Look no further than
Swaggerizeme.com, a Web site created by Wieden+Kennedy Portland on behalf of Old Spice Swagger.
The microsite allows
users to create fake online articles "that make you look awesomely awesome."
Creating the flattering posts is the easy part; getting someone to search for you online is the bigger
challenge.
The "Swaggerize Me" site begins with a suave spokesman (think Billy Dee Williams) who wants to transform ordinary men, unfamiliar with Old Spice Swagger, into men who yield
pages and pages of results when searched for online.
The spokesman barks motivational snippets like,
"now's your chance to be awesome like me, don't waste it," while users customize their online swagger on a scale of one to ten, via five knobs: goodlookingness, golden heartedness, strongliness,
celebrityhood and genuismanship.
Users then add their first and last name, zip code, gender, FaceBook address and photo.
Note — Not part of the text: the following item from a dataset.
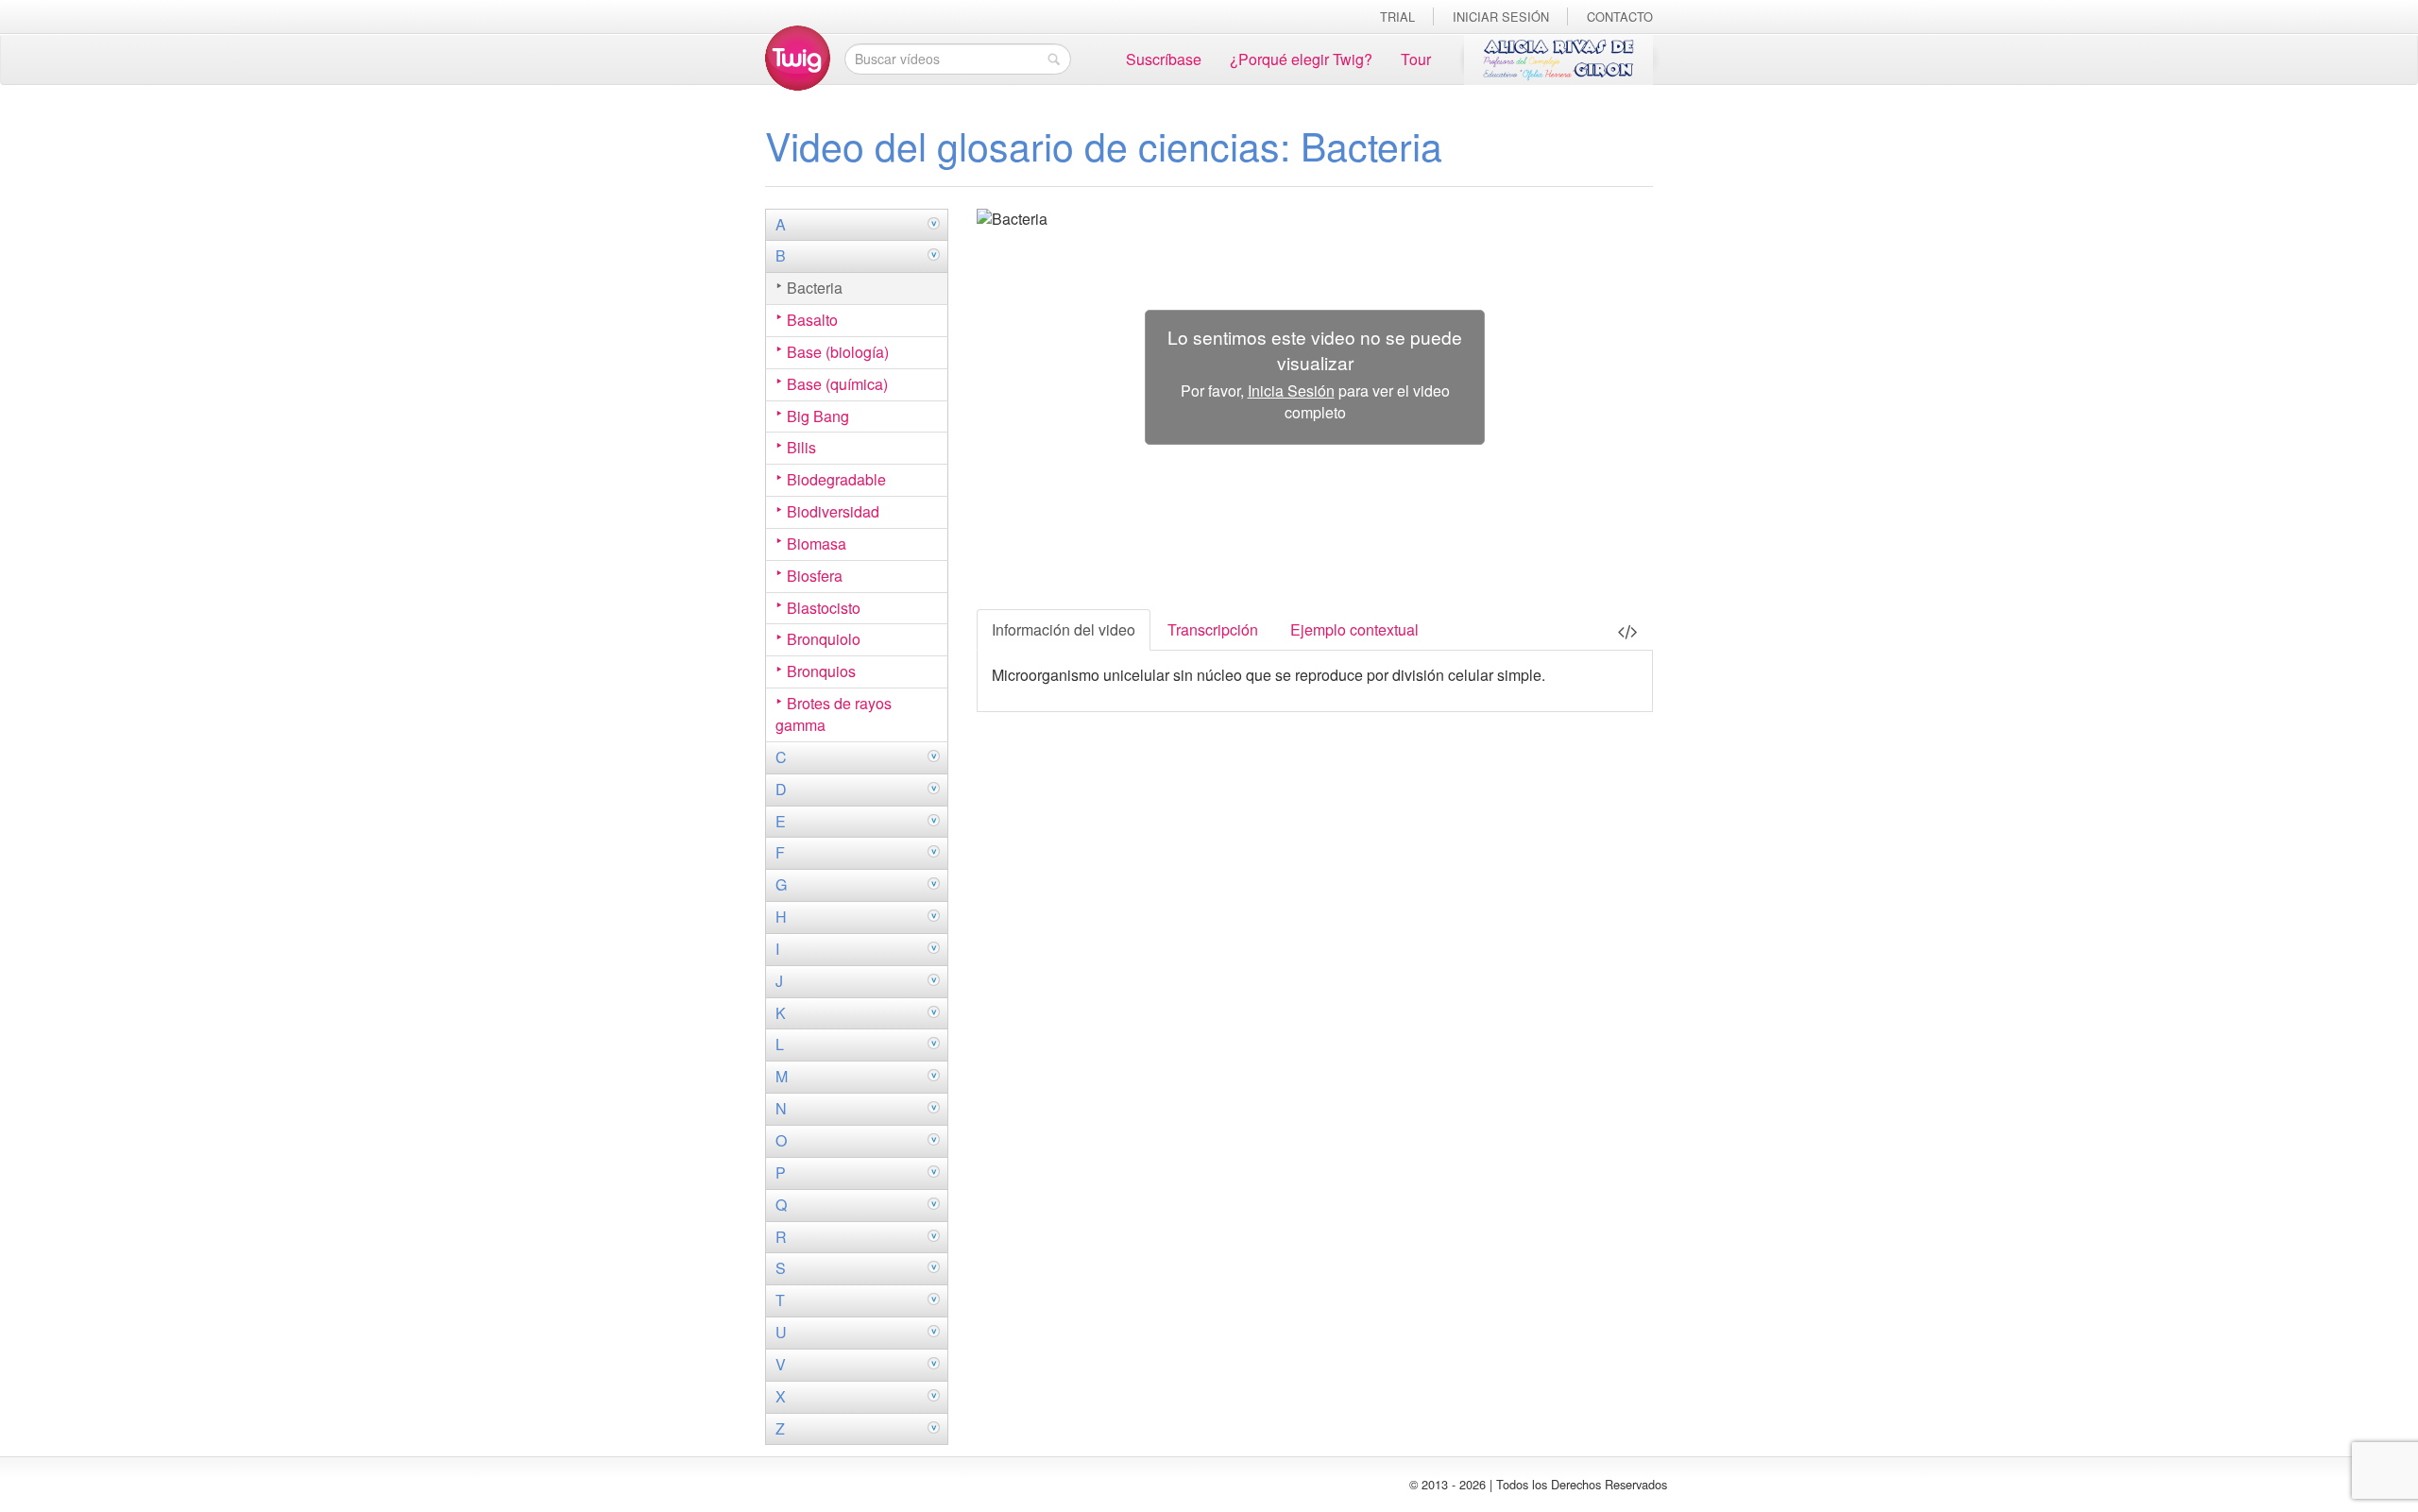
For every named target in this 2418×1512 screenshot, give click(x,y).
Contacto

Interestingly enough, if you choose female as your gender, an error
message appears stating that the site is meant for males only. Moving on...
I then received an email from Swagger saying, "Thanks for giving me some info. You're one click away from
inventing healing vaccines and flying stealth helicopters."
Once the link was clicked and my information verified, I was brought to a site where links to Bookworm Farm Booksellers and
Journal Of Modern Astrophysics awaited me.
The Bookworm Farm Booksellers posts a summarized brief
of a book written by the testosterone-version of myself.
"Crammed with bleak humor and deepest drama, the main character, Brian Sinners, meets a bartender who leads him on a path of
discovery. Lines start to blur between suspect and innocent and good and bad. This book has an unforgettable ending to top it off."
Users who try to purchase the book are brought back to
swaggerizeme.com.
The Journal of Astrophysicists is also flattering, saying that I "quickly responded to the thesis on the numerical analysis of a galaxy evolution, saying it is easy to
sustain through the Hubble telescope." I think my eyes just glazed over.
For those of you looking for a vanity search pick-me-up, though, you know where to go.
I thought someone already invented flying stealth helicopters. They came right after the ground stealth helicopters.
you know, what if I wanted some swagger? And what's up with the gender specifications? What if I identify with the smell of Swagger.
I think they mean you are close to physically (in this case hypothetically) flying a stealth helicoptor.. not inventing one.
Thanks for the heads up on this site - had me in stitches. Great from a viral POV, but as far as SEO - it gets a low score. Would have hit it out of the park if they had the creative and optimization in place.